(Beginning of RECORD EXTRACTS)

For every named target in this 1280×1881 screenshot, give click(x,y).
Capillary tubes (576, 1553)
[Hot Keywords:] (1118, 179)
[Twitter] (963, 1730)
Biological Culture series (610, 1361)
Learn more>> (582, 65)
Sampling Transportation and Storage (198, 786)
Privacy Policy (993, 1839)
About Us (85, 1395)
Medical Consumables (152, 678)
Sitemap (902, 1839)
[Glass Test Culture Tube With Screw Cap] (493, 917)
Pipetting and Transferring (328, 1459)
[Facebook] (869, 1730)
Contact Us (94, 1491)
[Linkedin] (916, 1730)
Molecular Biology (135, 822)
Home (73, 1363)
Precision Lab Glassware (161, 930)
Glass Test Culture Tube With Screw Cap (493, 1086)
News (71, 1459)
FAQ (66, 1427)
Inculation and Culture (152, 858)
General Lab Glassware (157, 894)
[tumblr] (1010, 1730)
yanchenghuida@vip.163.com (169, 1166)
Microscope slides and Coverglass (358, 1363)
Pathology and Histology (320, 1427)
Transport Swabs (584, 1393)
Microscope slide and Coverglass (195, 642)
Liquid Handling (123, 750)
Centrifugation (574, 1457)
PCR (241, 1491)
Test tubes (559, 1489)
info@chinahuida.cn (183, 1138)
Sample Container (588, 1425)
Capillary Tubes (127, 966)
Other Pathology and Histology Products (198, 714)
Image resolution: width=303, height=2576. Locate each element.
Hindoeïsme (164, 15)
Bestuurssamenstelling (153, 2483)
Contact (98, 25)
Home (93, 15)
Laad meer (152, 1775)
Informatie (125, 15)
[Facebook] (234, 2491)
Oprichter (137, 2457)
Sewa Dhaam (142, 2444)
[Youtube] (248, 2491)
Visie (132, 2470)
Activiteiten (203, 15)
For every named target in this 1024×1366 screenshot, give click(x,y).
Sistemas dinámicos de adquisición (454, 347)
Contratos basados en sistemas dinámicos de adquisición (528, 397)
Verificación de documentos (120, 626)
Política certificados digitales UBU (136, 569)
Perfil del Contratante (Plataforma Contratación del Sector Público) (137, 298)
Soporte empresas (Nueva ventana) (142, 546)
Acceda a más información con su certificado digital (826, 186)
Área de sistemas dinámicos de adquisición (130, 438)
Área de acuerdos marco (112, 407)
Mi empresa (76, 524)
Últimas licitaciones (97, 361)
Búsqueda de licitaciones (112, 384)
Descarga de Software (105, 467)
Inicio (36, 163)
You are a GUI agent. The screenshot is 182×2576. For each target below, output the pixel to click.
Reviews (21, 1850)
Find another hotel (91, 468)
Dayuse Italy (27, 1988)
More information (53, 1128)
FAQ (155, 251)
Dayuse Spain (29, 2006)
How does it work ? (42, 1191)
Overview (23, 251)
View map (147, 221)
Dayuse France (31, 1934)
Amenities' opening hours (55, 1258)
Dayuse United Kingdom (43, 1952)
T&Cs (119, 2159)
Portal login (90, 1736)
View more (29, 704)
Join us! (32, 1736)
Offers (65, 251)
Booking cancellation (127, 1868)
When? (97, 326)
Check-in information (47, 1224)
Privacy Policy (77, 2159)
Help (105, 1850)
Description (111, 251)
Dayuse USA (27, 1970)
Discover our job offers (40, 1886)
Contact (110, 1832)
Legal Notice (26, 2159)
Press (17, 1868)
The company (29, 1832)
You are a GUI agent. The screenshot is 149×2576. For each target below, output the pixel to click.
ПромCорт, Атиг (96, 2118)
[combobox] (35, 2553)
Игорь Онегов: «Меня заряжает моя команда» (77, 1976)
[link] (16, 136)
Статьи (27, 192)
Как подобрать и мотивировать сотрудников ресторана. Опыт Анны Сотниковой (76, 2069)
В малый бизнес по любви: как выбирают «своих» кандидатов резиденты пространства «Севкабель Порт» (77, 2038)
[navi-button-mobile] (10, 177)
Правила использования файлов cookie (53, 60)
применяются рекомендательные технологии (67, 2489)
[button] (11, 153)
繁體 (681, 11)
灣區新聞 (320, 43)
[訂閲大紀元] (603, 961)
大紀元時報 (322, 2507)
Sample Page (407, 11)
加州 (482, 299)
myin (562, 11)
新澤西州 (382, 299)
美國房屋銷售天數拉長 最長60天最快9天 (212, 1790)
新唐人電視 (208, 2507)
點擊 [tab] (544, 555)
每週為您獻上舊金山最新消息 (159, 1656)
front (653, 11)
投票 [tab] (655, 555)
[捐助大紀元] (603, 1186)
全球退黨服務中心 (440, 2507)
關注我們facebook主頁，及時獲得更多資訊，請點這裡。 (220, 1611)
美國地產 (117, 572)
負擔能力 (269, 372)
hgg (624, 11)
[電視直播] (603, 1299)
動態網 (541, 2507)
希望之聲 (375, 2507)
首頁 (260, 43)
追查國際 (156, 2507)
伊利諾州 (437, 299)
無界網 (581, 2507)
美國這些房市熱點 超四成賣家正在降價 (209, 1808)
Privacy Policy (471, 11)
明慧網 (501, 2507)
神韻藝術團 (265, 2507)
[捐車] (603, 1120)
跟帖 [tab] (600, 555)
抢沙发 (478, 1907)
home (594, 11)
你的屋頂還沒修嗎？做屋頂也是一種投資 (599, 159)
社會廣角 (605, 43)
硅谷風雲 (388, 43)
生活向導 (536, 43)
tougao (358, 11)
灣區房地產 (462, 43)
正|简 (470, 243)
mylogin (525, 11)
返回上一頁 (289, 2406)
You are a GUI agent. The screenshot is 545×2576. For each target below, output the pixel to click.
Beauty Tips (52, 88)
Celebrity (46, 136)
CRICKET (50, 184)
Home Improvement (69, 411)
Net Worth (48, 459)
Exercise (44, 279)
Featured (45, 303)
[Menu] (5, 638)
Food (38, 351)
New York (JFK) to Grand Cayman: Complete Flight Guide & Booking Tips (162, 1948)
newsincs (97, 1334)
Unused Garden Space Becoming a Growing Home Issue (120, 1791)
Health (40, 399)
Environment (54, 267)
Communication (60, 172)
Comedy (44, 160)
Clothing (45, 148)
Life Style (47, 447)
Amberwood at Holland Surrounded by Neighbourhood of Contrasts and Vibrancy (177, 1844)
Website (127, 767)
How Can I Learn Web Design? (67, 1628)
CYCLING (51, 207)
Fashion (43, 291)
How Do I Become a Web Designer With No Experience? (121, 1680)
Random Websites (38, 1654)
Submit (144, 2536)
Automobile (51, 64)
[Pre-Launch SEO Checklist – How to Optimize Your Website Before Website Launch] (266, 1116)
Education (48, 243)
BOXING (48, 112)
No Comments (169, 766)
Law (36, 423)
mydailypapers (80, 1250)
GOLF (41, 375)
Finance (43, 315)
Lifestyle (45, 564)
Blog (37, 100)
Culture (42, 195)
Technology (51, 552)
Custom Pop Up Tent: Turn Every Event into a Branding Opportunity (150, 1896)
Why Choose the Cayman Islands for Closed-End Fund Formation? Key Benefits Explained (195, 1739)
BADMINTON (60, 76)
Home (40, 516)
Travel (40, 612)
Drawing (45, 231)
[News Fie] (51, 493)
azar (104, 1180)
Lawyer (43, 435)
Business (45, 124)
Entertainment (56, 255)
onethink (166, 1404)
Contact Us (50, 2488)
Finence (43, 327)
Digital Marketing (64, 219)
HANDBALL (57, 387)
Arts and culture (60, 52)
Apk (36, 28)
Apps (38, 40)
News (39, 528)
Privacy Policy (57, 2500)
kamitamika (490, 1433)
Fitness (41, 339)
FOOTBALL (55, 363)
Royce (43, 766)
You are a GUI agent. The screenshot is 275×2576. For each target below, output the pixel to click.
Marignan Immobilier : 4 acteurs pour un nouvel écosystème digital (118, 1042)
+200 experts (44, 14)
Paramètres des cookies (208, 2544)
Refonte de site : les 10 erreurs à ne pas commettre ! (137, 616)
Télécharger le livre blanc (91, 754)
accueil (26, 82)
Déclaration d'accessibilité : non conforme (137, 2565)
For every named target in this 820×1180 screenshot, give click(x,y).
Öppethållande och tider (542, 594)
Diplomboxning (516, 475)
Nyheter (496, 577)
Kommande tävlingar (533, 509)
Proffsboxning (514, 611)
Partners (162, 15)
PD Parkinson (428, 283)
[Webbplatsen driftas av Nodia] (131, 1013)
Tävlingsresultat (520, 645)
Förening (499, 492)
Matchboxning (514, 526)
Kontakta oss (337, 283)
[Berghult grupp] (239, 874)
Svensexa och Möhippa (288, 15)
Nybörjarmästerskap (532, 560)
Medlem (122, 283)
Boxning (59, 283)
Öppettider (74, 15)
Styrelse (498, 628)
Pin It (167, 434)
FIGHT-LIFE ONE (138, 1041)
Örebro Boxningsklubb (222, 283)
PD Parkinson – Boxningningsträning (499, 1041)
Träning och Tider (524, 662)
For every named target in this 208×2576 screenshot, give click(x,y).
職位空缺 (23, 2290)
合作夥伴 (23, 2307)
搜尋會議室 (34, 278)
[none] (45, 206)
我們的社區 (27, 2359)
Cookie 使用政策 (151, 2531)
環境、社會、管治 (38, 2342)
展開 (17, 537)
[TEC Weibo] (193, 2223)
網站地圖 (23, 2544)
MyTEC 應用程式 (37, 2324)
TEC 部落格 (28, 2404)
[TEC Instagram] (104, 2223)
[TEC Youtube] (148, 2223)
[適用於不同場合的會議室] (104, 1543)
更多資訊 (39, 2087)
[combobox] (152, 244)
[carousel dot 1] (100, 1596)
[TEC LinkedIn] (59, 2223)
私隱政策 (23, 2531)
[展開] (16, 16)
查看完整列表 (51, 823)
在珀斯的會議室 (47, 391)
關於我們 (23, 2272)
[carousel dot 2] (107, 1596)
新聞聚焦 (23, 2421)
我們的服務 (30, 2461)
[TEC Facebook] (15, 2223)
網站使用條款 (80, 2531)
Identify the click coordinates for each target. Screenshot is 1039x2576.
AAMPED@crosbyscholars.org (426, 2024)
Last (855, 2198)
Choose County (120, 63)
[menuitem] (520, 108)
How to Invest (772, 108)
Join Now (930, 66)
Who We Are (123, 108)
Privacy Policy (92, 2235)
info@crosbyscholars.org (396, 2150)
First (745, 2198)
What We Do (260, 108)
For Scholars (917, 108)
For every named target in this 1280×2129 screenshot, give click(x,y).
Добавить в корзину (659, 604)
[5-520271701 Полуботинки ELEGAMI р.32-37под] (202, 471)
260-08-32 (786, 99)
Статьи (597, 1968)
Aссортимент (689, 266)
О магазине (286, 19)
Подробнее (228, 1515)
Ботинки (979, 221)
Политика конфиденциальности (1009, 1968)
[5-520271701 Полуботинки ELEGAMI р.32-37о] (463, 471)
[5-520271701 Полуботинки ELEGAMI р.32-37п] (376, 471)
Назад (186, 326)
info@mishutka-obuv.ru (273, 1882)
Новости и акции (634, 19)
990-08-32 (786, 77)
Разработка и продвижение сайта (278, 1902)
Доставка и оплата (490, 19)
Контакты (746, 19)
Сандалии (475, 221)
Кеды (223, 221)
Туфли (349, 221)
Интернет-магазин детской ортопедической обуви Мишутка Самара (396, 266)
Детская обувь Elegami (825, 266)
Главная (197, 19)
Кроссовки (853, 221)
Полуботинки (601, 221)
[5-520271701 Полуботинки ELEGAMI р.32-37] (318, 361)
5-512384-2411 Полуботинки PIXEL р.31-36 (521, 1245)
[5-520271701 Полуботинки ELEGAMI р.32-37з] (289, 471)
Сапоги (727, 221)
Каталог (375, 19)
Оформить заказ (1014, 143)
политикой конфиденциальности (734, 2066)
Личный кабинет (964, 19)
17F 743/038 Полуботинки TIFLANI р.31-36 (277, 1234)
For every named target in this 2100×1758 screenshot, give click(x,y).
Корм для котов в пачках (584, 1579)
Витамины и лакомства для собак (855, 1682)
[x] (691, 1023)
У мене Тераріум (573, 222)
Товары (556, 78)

(End of RECORD EXTRACTS)

■ PROBLEM DETAILS: In the entries above, locate every line with the word "Histology" and copy it.

■ REPLY:
Pathology and Histology (320, 1427)
Other Pathology and Histology Products (198, 714)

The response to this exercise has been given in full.